Business

Community rallies behind bake shop

Posted

“We thank all of our loyal customers for your support during our difficult time this month. Sincerely, Don, Annie, Kyle, Carol, Terry, Al, Tommy.”

So reads the sign in the window of the Arnold Bakers Bread Outlet at 759 Foxhurst Road in Baldwin. The sign could have conveyed a very different message, however, because the shop came very close to standing vacant and abandoned, like far too many other storefronts downtown.

“The Arnold Bread store on Foxhurst is being forced to close at the end of the month. The corporate bakery will no longer distribute bread to independent stores. This town doesn’t need another empty storefront. — Pat”
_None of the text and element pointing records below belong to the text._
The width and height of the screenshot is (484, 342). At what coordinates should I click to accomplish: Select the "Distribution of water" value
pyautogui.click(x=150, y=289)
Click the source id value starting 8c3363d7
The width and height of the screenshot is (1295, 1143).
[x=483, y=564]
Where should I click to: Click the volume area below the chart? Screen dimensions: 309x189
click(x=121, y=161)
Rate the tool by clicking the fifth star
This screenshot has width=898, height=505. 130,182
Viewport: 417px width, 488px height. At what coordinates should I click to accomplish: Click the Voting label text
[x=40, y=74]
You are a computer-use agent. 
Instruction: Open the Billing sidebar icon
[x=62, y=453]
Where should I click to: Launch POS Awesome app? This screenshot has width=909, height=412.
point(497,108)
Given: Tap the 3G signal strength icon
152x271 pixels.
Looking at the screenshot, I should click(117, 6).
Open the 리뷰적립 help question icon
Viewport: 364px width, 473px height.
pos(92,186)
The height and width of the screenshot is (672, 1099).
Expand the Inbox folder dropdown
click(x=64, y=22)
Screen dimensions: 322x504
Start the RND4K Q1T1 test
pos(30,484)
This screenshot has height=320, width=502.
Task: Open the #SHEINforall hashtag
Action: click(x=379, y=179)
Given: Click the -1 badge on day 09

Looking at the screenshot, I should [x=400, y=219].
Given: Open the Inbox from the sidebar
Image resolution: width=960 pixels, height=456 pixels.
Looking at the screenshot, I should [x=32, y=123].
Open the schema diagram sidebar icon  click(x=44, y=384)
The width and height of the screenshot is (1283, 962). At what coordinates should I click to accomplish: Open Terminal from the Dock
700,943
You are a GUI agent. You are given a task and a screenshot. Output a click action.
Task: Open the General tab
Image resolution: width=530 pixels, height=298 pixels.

That came from an e-mail addressed to the editor of the Baldwin Herald two weeks ago. It was one of a flood of similar messages lamenting the threatened closure of the long-operating bakery and attempting to rally community members behind an effort to save it.

The messages worked. The thank-you sign now adorns the window. The lights inside are on and the shelves are fully stocked. Arnold’s will remain in business, and residents can rest easy with the knowledge that their willingness to extend themselves on behalf of a neighbor has kept a nearly 30-year-old business in operation.

Troubled times

Arnold Bakers Bread has been selling baked goods — bread, Thomas’s English muffins, Entenmann’s cakes — and sundries like eggs and milk for 27 years. The shop has occupied two other locations — on Brooklyn Avenue and on Grand Avenue, across from the bowling alley — but it has been on Foxhurst Road for 15 years. For all those years the store has been run by Don Hubbard, 63, a 20-year-member of the Chamber of Commerce and a Baldwin resident for longer than that.

Hubbard loves running his shop and takes pride in his work, so when he got the news that he might have to close, he didn’t know what he was going to do. “I was contacted by the Bimbo Bread Company in mid-December, and they told us they were going to discontinue selling us bread,” he said. “They said they were only going to sell bread in their own outlet stores, and that we wouldn’t be supplied anymore.”